*Tasks to carry out*.
- A) Answer these from the fire safety calculator page below, one line each:
(i) What threshold is used for travel distance?
(ii) Which band does the Paint Mixing Room fall in?
(iii) What range of values can the fire safety index take?
- B) In the fire safety calculator page below, turn the paragraph beginning "Penalty rules in this model" into a short list that keeps its main facts.
- C) Write down the part of the fire safety calculator page below word for word, starting at "- Estimate hazard" and ending at "selected manufacturing area.".
-------- Passage to read
Calculator Inputs
The page stays in a single vertical flow, while the input grid uses 3 columns on large screens, 2 on smaller screens, and 1 on mobile.
Example Data Table
This sample table shows how different manufacturing spaces can produce very different index outcomes from changing hazard, protection, and readiness profiles.
| Area | Combustible Load (MJ/m²) | Sprinkler Coverage (%) | Training (%) | Response Time (min) | Travel Distance (m) | FSI | Band |
|---|---|---|---|---|---|---|---|
| Assembly Cell A | 260 | 95 | 90 | 4 | 18 | 88.40 | Excellent |
| Paint Mixing Room | 740 | 70 | 82 | 6 | 24 | 67.90 | Moderate |
| Packaging Hall | 520 | 60 | 75 | 8 | 34 | 61.75 | Moderate |
| Raw Material Warehouse | 910 | 30 | 68 | 12 | 48 | 39.85 | Critical |
Formula Used
1) Normalize each variable
Higher-is-better inputs: Normalized Score = Input / 100
Higher-risk inputs: Normalized Risk = Input / Threshold
Thresholds used here are 1200 MJ/m², 40 ignition points, 5000 L, 60 people per 100 m², 20 minutes, and 75 m.
2) Build the four sub-indices
Hazard Exposure = 0.35×Combustible + 0.25×Ignition + 0.25×Liquids + 0.15×Occupancy
Hazard Control Score = (1 − Hazard Exposure) × 100
Protection Score = (0.30×Detector + 0.30×Sprinkler + 0.20×Hydrant + 0.20×Alarm) × 100
Preparedness Score = (0.25×Training + 0.25×Maintenance + 0.25×Housekeeping + 0.25×Compartmentation) × 100
Response Score = (0.35×(1−Response Time Risk) + 0.35×(1−Travel Risk) + 0.30×Egress) × 100
3) Compute the final fire safety index
Base Score = 0.30×Hazard Control + 0.30×Protection + 0.25×Preparedness + 0.15×Response
Final FSI = Base Score − Conditional Penalties
Penalty rules in this model reduce the score when severe fuel load combines with low sprinkler coverage, when egress is weak with long travel distance, or when first response time is very slow.
How to Use This Calculator
- Enter the facility name, area, assessor, and audit date.
- Estimate hazard inputs for the target manufacturing zone, especially fuel load and ignition density.
- Enter current protection performance such as detector, sprinkler, hydrant, and alarm reliability percentages.
- Rate preparedness using training, maintenance compliance, housekeeping, and compartmentation quality.
- Complete response data using realistic first response time, travel distance, and egress readiness values.
- Press the calculation button to place the result above the form.
- Review the index, sub-scores, weakest areas, alerts, and graphs.
- Download CSV or PDF if you want a portable review record.
Frequently Asked Questions
1) What does the fire safety index represent?
It is a comparative score from 0 to 100 that combines hazard exposure, protection systems, preparedness, and emergency response. Higher values suggest stronger overall readiness for the selected manufacturing area.
----------------
-------- Recorded data
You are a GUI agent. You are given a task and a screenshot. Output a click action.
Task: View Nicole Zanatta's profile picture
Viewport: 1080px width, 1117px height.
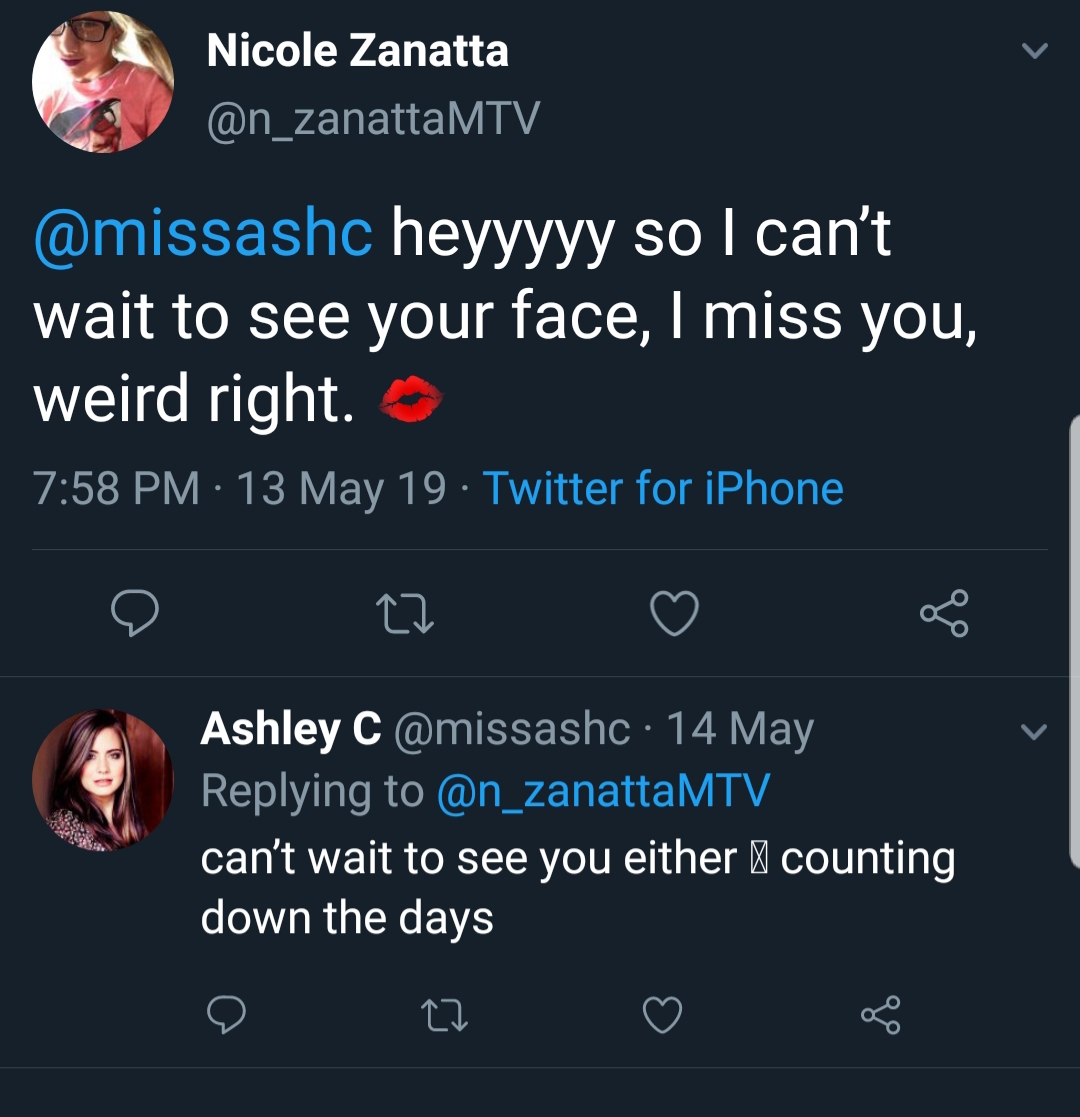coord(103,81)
----------------
-------- Recorded data
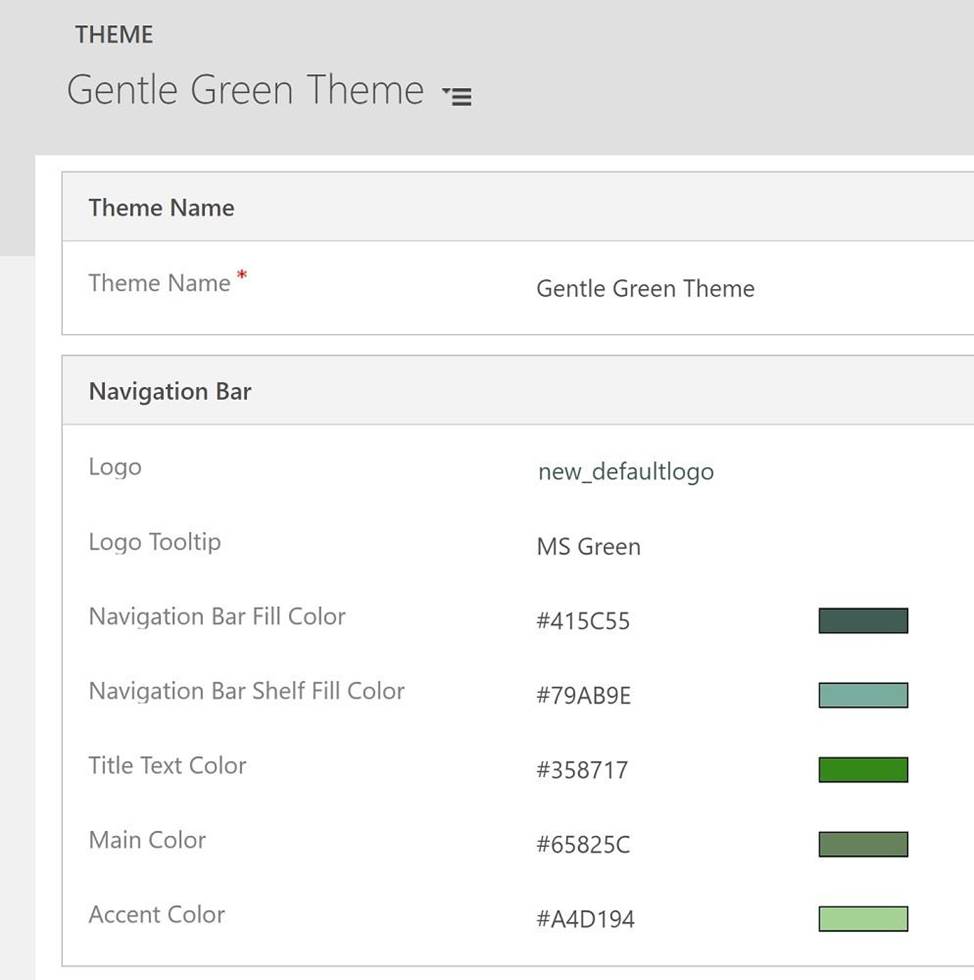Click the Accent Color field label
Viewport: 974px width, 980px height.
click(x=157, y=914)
----------------
*Responses*.
- A)
(i) 75 m
(ii) Moderate
(iii) 0 to 100

- B)
Penalties lower the score when:
- a severe fuel load combines with low sprinkler coverage
- weak egress combines with a long travel distance
- first response time is very slow

- C)
- Estimate hazard inputs for the target manufacturing zone, especially fuel load and ignition density.
- Enter current protection performance such as detector, sprinkler, hydrant, and alarm reliability percentages.
- Rate preparedness using training, maintenance compliance, housekeeping, and compartmentation quality.
- Complete response data using realistic first response time, travel distance, and egress readiness values.
- Press the calculation button to place the result above the form.
- Review the index, sub-scores, weakest areas, alerts, and graphs.
- Download CSV or PDF if you want a portable review record.
Frequently Asked Questions
1) What does the fire safety index represent?
It is a comparative score from 0 to 100 that combines hazard exposure, protection systems, preparedness, and emergency response. Higher values suggest stronger overall readiness for the selected manufacturing area.